══ Dataset content

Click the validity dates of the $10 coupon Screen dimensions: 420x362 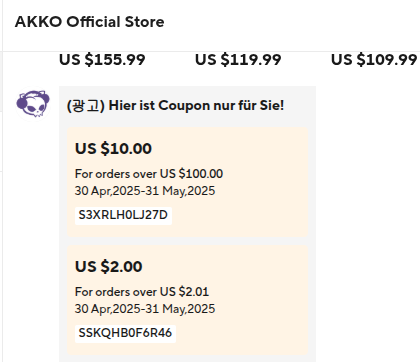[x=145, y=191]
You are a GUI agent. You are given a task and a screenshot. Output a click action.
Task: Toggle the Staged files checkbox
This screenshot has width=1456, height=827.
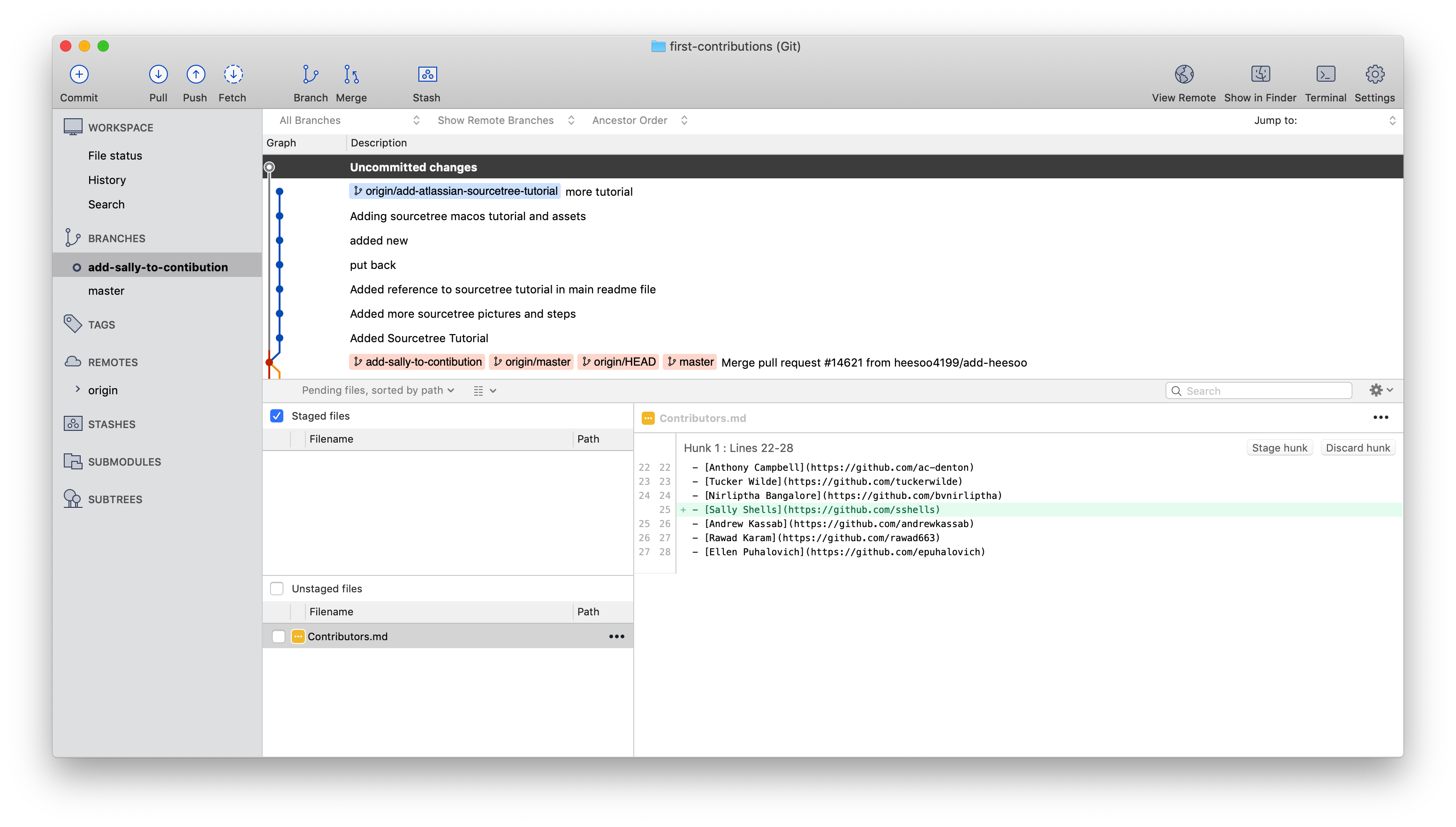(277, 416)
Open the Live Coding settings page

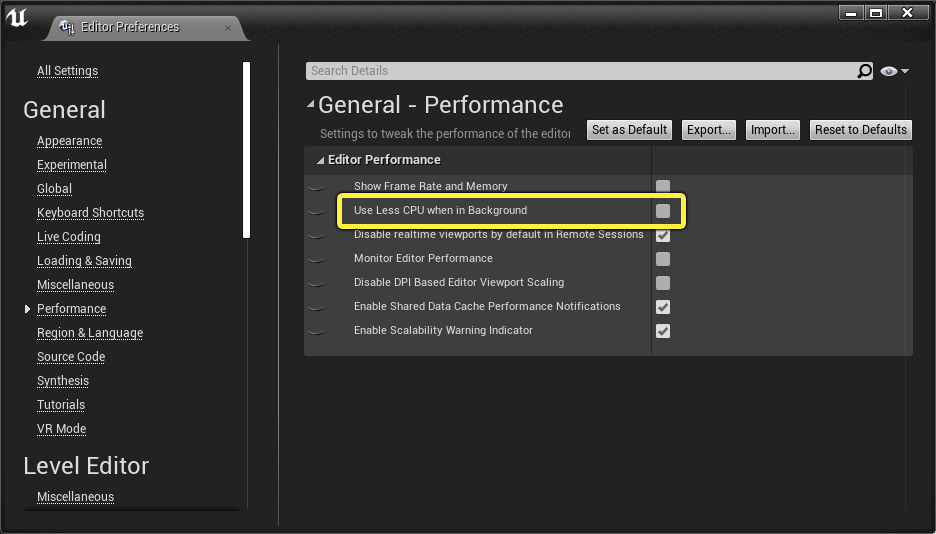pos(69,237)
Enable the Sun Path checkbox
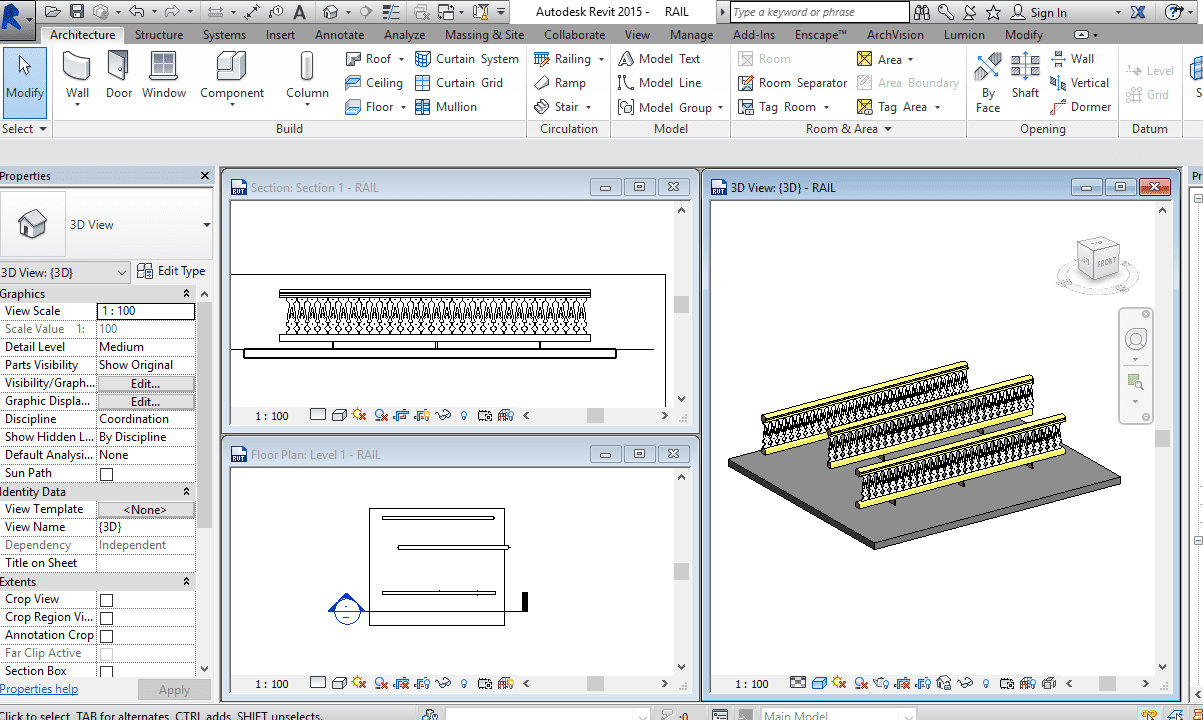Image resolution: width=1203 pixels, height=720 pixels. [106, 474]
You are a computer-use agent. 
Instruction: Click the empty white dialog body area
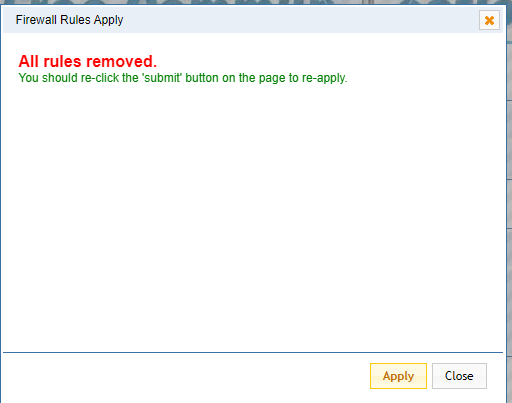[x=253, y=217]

════

Goal of the exercise: The string "agent" appears on some lines of the data; count those lines and report only how many there are.

Result for this exercise: 2